Abstract In this study, a fast and sensitive sandwich assay has been developed with the combination of immunomagnetic separation (IMS) and fluorescence techniques to enumerate Escherichia coli ( E.coli ). Iron oxide core gold shell (Fe 3 O 4 @Au) magnetic nanoparticles were prepared and modified with biotinylated antibodies specific to E.coli . Fluorescence labels have been constructed by preparing chitosan coated CdTe quantum dots (CdTe QDs) with a diameter of 3 ± 1 nm. The amounts of magnetic nanoparticles and CdTe QDs are optimized to get the best sensitivity.

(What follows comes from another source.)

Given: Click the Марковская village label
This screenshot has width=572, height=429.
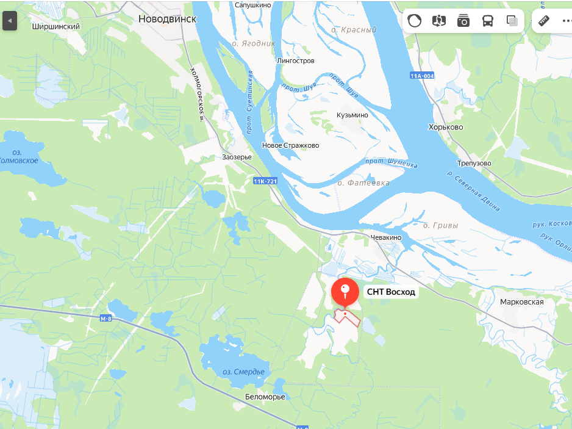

The calibration graph fluorescence intensity versus E.coli concentration was linear in the range of 10 2 –10 8  cfu mL −1 with a coefficient of determination (R 2 ) of 0.9905. The limit of detection (LOD) and limit of quantification (LOQ) values are calculated as 30 and 100 cfu mL −1 , respectively. Selectivity of the method is examined by applying the same procedure to bacteria, namely Enterobacter aerogenes ( E. aerogenes ), Enterobacter dissolvens ( E. dissolvens ), Staphylococcus aureus ( S. aureus ) and Pseudomonas aeruginosa ( P. aeruginosa ), and no interference has been observed. The applicability of the developed method has also been examined in spiked urine samples. As a result, it was found that, this novel method is sensitive to target E.coli and a rapid method with a total analysis time less than 120 min.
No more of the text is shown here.